Heinz-Jörg Ebert gab mit 22-köpfigem »Ensemble« ein bemerkenswertes Musikprogramm, das er im Herbst noch personell bescheiden im kleinen Kreis uraufgeführt hatte. Die Neuauflage war »mit großem Besteck« zu genießen. Will heißen: mit hörbar überzeugenden Gesangspartnern (Solisten und Chor), mit sichtlich spielfreudiger Band sowie mit virtuosem Streicherinnen-Quartett und sehr gutem Bläsersatz. Es war das reine Vergnügen.

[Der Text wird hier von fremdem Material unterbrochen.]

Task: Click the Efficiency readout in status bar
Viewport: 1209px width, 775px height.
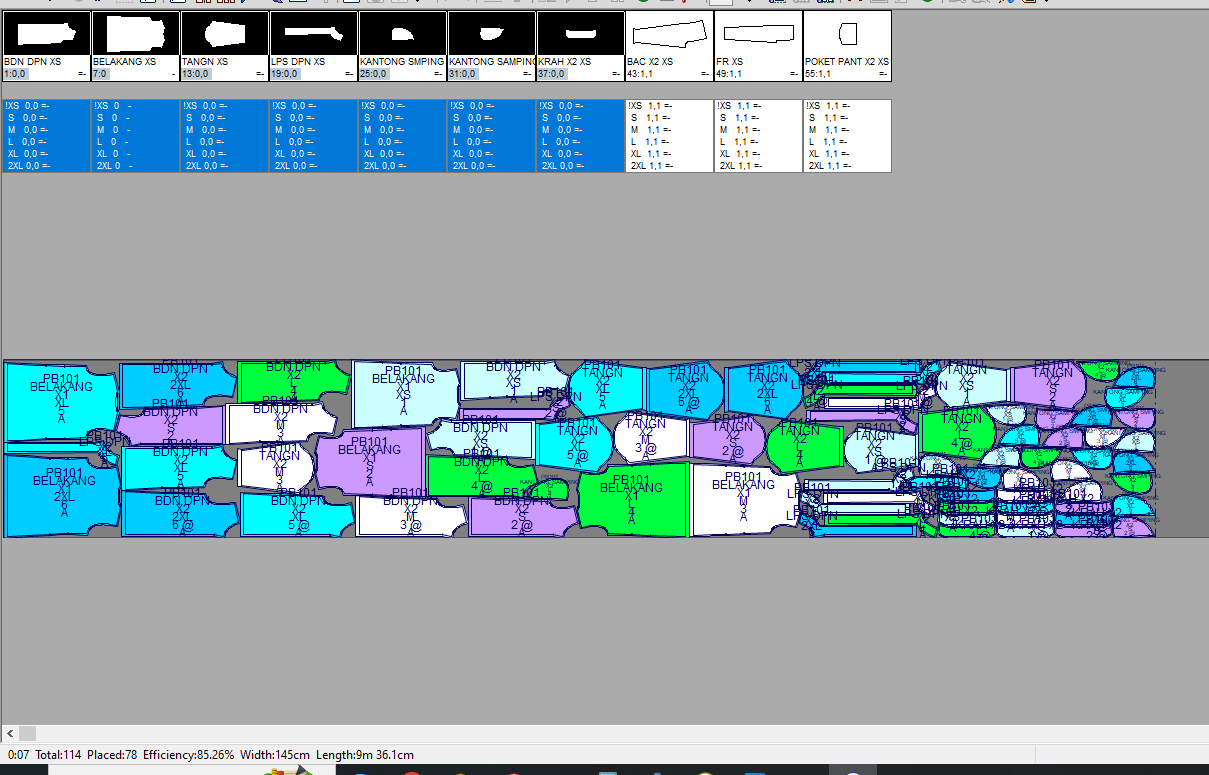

Wo anfangen, wenn darüber zu berichten ist, wie »der Salamander Lurchi vom Selterstor« 85 Jahre Familien- und Firmengeschichte öffentlich in Galaformat präsentiert? Vielleicht mit dem Hinweis darauf, dass familiengeführter Einzelhandel, wie ihn das von Ebert geleitete Schuhhaus Darré darstellt, selten geworden ist in Gießen. Folglich spulte der Tenor und Entertainer – just an seinem 58. Geburtstag, wofür es am Ende ein in der Tat stimmgewaltiges Ständchen gab – auch (ins jeweilige Welt- und Gesellschaftsgeschehen eingebettete) Stadtgeschichte ab, gerade weil er seine 25 (!) Gesangstitel mit zahllosen Fotografien und einer Filmsequenz ergänzte. Und die Musik selbst? Die bald drei Stunden ohne Pause währende Performance? Vereinfacht könnte man von einer langen, unterschiedlich bewegenden Zeitreise reden. Mindestens war’s ein Fest für Aug und Ohren, fast möchte man von einem Hochamt reden.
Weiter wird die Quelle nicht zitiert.